IPython is nicer to use for interactive analysis:

\$ ipython
Python 3.6.0 | packaged by conda-forge | (default, Feb 10 2017, 07:08:35)
IPython 6.5.0 -- An enhanced Interactive Python. Type '?' for help.

In [1]: from gammapy.stats import CashCountsStatistic

In [2]: CashCountsStatistic(n_on=10, mu_bkg=4.2).sqrt_ts
Out[2]: array([2.39791813])

For example you can use ? to look up help for any Gammapy function, class or method from IPython:

In [3]: CashCountsStatistic?

Of course, you can also use the Gammapy online docs if you prefer, clicking in links (i.e. gammapy.stats.CashCountsStatistic) or using search docs field in the upper left.

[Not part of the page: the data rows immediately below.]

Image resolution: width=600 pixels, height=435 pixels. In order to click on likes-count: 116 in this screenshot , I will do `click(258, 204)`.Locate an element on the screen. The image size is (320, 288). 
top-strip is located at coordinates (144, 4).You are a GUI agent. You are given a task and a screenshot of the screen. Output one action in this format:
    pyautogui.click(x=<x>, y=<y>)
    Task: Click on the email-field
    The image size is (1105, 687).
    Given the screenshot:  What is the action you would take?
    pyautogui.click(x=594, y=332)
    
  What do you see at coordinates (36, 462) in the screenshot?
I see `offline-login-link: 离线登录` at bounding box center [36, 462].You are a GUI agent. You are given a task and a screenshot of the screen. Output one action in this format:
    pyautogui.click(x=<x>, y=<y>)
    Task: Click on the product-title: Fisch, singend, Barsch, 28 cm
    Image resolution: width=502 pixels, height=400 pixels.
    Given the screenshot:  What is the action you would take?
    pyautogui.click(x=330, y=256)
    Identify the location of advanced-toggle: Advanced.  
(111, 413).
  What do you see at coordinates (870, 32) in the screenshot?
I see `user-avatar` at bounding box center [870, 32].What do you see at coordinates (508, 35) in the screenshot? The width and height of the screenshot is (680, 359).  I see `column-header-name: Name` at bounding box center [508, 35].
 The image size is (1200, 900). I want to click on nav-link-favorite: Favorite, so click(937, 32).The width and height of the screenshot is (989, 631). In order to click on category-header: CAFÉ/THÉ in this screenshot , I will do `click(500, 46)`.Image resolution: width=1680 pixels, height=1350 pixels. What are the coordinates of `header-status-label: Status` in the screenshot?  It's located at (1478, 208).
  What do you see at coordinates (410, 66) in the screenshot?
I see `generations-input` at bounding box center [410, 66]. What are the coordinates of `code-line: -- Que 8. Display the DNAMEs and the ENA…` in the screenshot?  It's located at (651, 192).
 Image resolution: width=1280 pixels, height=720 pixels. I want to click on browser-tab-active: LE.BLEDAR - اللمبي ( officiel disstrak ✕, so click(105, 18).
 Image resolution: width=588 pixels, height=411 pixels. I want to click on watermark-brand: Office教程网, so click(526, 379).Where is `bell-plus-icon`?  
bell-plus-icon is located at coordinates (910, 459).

As an example, here’s how you can create gammapy.data.DataStore and gammapy.data.EventList objects and start exploring H.E.S.S. data:

from gammapy.data import DataStore
data_store = DataStore.from_dir('\$GAMMAPY_DATA/hess-dl3-dr1/')
events = data_store.obs(obs_id=23523).events
print(events)
EventList
---------
<BLANKLINE>
Instrument       : H.E.S.S. Phase I
Telescope        : HESS
Obs. ID          : 23523
<BLANKLINE>
Number of events : 7613
Event rate       : 4.513 1 / s
<BLANKLINE>
Time start       : 53343.92234009259
Time stop        : 53343.94186555556
<BLANKLINE>
Min. energy      : 2.44e-01 TeV
Max. energy      : 1.01e+02 TeV
Median energy    : 9.53e-01 TeV
<BLANKLINE>
Max. offset      : 58.0 deg

Try to make your first plot using the gammapy.data.EventList.peek helper method:

import matplotlib.pyplot as plt
events.peek()
plt.savefig("events.png")

## Python scripts#

Another common way to use Gammapy is to write a Python script. Try it and put the following code into a file called example.py:

"""Example Python script using Gammapy"""
from gammapy.data import DataStore
data_store = DataStore.from_dir('\$GAMMAPY_DATA/hess-dl3-dr1/')
events = data_store.obs(obs_id=23523).events
print(events.energy.mean())
4.418007850646973 TeV

You can run it with Python:

\$ python example.py
4.418007850646973 TeV

If you want to continue with interactive data or results analysis after running some Python code, use IPython like this:

\$ ipython -i example.py

For examples how to run Gammapy analyses from Python scripts, see Survey Map Script.